# start of Records for this exercise
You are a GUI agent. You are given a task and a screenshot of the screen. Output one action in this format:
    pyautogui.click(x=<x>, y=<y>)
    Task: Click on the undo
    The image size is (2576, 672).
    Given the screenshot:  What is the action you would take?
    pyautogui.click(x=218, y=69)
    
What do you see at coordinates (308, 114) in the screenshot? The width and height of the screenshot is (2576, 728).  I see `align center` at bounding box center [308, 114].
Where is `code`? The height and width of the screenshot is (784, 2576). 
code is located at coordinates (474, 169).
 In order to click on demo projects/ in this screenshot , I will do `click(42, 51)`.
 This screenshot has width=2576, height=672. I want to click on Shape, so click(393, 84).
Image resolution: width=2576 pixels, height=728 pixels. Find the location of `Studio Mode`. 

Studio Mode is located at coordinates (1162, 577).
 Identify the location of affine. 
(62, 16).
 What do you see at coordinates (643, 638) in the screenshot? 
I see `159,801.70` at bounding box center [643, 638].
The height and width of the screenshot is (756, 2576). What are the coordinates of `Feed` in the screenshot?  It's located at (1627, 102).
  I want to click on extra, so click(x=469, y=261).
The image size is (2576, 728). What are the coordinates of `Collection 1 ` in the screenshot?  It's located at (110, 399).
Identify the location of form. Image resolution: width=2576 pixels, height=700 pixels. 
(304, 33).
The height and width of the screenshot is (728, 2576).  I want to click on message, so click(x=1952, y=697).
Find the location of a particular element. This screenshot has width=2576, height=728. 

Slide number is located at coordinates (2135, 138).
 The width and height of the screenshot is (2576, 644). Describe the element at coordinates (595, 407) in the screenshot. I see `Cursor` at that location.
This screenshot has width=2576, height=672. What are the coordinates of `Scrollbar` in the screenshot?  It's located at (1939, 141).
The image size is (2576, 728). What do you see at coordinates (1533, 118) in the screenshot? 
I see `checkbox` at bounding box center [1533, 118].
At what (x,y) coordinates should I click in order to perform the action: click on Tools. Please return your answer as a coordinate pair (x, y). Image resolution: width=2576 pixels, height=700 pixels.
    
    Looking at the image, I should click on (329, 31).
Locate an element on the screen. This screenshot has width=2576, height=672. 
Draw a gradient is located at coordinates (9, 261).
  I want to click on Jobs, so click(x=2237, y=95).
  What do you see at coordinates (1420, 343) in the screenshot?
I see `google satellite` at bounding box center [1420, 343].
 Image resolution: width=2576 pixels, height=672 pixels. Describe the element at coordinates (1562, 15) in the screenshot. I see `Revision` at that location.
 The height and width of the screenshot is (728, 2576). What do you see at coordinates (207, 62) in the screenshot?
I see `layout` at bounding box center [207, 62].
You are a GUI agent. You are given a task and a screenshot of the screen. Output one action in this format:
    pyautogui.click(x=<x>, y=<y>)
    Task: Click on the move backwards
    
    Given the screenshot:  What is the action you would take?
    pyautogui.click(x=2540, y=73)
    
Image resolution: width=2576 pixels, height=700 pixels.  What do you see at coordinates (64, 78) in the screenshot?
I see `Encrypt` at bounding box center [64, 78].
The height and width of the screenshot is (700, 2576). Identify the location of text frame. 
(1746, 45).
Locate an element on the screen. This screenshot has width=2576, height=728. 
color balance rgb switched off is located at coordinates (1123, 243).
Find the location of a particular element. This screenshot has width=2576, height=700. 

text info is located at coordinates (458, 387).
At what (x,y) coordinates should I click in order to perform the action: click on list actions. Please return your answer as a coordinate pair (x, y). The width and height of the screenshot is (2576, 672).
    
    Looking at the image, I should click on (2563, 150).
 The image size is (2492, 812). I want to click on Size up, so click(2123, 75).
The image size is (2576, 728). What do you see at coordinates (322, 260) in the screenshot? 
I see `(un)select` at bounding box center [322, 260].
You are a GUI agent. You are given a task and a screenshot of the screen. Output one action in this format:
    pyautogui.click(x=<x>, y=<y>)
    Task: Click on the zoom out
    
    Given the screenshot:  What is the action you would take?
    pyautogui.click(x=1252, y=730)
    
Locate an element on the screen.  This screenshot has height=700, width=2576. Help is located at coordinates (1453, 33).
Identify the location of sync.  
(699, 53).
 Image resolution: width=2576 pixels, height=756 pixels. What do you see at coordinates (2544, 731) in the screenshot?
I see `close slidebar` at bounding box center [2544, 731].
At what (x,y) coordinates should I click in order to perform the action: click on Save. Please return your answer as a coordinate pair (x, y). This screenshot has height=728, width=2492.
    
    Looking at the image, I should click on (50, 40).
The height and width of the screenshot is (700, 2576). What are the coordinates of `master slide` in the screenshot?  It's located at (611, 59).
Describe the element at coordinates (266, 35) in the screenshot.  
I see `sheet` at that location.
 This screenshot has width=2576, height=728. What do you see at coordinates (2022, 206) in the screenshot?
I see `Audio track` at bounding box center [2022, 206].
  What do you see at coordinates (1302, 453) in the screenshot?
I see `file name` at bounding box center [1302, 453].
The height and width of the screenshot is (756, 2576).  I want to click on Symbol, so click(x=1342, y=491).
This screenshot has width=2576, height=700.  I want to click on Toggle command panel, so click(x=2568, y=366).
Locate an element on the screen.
# end of Records for this exercise
What needs to be done:
Extract every line of the records that contains the string "text".

Answer to this task:
The height and width of the screenshot is (700, 2576). Identify the location of text frame. 
text info is located at coordinates (458, 387).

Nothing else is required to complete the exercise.